'''

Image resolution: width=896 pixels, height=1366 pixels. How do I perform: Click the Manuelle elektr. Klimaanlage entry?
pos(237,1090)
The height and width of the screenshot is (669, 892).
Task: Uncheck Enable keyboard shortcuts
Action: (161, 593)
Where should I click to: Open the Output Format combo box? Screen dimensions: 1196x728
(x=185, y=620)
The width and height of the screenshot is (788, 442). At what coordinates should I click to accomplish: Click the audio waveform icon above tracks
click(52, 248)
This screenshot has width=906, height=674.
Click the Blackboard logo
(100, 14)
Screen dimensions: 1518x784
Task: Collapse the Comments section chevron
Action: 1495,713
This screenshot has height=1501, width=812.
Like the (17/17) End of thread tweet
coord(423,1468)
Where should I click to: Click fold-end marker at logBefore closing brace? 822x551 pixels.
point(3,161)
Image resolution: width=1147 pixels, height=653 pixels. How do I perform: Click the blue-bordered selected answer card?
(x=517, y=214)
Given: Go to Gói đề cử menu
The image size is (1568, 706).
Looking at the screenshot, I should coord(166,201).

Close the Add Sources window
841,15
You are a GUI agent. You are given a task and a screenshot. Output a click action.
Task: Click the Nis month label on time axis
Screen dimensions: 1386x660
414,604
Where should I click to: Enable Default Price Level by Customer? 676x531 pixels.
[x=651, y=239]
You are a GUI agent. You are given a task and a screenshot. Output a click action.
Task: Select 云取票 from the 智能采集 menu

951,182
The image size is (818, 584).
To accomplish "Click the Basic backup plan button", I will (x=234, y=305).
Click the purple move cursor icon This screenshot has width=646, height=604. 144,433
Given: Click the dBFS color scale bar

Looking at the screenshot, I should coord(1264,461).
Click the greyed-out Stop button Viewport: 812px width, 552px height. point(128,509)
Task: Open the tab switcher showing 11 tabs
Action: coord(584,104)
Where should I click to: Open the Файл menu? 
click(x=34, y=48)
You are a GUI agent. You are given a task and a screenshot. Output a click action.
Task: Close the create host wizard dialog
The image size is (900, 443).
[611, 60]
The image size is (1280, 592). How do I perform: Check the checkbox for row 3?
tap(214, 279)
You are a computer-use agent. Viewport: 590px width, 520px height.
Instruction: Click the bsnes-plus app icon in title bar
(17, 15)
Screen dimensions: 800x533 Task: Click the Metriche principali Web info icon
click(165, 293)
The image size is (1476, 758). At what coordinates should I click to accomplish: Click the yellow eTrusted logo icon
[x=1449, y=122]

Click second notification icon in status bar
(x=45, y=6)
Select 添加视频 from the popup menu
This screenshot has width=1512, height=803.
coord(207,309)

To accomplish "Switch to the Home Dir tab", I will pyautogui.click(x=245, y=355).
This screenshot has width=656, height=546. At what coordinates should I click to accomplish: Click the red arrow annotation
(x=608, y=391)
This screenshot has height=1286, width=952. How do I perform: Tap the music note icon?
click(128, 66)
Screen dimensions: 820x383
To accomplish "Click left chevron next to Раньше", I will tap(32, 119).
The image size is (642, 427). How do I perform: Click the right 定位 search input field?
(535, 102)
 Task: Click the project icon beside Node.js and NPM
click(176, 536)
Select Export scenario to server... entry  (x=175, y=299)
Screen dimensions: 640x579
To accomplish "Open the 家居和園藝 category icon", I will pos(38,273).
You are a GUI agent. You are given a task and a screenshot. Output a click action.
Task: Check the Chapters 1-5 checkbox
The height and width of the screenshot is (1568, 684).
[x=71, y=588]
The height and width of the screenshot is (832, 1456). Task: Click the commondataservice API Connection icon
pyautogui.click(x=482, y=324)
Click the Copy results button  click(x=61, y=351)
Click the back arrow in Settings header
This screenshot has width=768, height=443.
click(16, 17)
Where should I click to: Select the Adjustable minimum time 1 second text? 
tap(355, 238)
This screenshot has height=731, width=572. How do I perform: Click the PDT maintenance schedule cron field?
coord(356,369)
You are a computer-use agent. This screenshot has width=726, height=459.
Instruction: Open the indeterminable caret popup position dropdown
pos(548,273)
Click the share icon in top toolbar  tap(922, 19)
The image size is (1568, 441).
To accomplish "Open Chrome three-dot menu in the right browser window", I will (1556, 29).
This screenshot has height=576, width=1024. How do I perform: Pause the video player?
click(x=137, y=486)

'''

Exercise requirements
Reproduce every entry above so that each one matches its source exactly.

Your response
Image resolution: width=896 pixels, height=1366 pixels. How do I perform: Click the Manuelle elektr. Klimaanlage entry?
pos(237,1090)
The height and width of the screenshot is (669, 892).
Task: Uncheck Enable keyboard shortcuts
Action: (161, 593)
Where should I click to: Open the Output Format combo box? Screen dimensions: 1196x728
(x=185, y=620)
The width and height of the screenshot is (788, 442). At what coordinates should I click to accomplish: Click the audio waveform icon above tracks
click(52, 248)
This screenshot has width=906, height=674.
Click the Blackboard logo
(100, 14)
Screen dimensions: 1518x784
Task: Collapse the Comments section chevron
Action: 1495,713
This screenshot has height=1501, width=812.
Like the (17/17) End of thread tweet
coord(423,1468)
Where should I click to: Click fold-end marker at logBefore closing brace? 822x551 pixels.
point(3,161)
Image resolution: width=1147 pixels, height=653 pixels. How do I perform: Click the blue-bordered selected answer card?
(x=517, y=214)
Given: Go to Gói đề cử menu
The image size is (1568, 706).
Looking at the screenshot, I should coord(166,201).

Close the Add Sources window
841,15
You are a GUI agent. You are given a task and a screenshot. Output a click action.
Task: Click the Nis month label on time axis
Screen dimensions: 1386x660
414,604
Where should I click to: Enable Default Price Level by Customer? 676x531 pixels.
[x=651, y=239]
You are a GUI agent. You are given a task and a screenshot. Output a click action.
Task: Select 云取票 from the 智能采集 menu

951,182
The image size is (818, 584).
To accomplish "Click the Basic backup plan button", I will (x=234, y=305).
Click the purple move cursor icon This screenshot has width=646, height=604. 144,433
Given: Click the dBFS color scale bar

Looking at the screenshot, I should coord(1264,461).
Click the greyed-out Stop button Viewport: 812px width, 552px height. point(128,509)
Task: Open the tab switcher showing 11 tabs
Action: coord(584,104)
Where should I click to: Open the Файл menu? 
click(x=34, y=48)
You are a GUI agent. You are given a task and a screenshot. Output a click action.
Task: Close the create host wizard dialog
The image size is (900, 443).
[611, 60]
The image size is (1280, 592). How do I perform: Check the checkbox for row 3?
tap(214, 279)
You are a computer-use agent. Viewport: 590px width, 520px height.
Instruction: Click the bsnes-plus app icon in title bar
(17, 15)
Screen dimensions: 800x533 Task: Click the Metriche principali Web info icon
click(165, 293)
The image size is (1476, 758). At what coordinates should I click to accomplish: Click the yellow eTrusted logo icon
[x=1449, y=122]

Click second notification icon in status bar
(x=45, y=6)
Select 添加视频 from the popup menu
This screenshot has width=1512, height=803.
coord(207,309)

To accomplish "Switch to the Home Dir tab", I will pyautogui.click(x=245, y=355).
This screenshot has width=656, height=546. At what coordinates should I click to accomplish: Click the red arrow annotation
(x=608, y=391)
This screenshot has height=1286, width=952. How do I perform: Tap the music note icon?
click(128, 66)
Screen dimensions: 820x383
To accomplish "Click left chevron next to Раньше", I will tap(32, 119).
The image size is (642, 427). How do I perform: Click the right 定位 search input field?
(535, 102)
 Task: Click the project icon beside Node.js and NPM
click(176, 536)
Select Export scenario to server... entry  (x=175, y=299)
Screen dimensions: 640x579
To accomplish "Open the 家居和園藝 category icon", I will pos(38,273).
You are a GUI agent. You are given a task and a screenshot. Output a click action.
Task: Check the Chapters 1-5 checkbox
The height and width of the screenshot is (1568, 684).
[x=71, y=588]
The height and width of the screenshot is (832, 1456). Task: Click the commondataservice API Connection icon
pyautogui.click(x=482, y=324)
Click the Copy results button  click(x=61, y=351)
Click the back arrow in Settings header
This screenshot has width=768, height=443.
click(16, 17)
Where should I click to: Select the Adjustable minimum time 1 second text? 
tap(355, 238)
This screenshot has height=731, width=572. How do I perform: Click the PDT maintenance schedule cron field?
coord(356,369)
You are a computer-use agent. This screenshot has width=726, height=459.
Instruction: Open the indeterminable caret popup position dropdown
pos(548,273)
Click the share icon in top toolbar  tap(922, 19)
The image size is (1568, 441).
To accomplish "Open Chrome three-dot menu in the right browser window", I will (1556, 29).
This screenshot has height=576, width=1024. How do I perform: Pause the video player?
click(x=137, y=486)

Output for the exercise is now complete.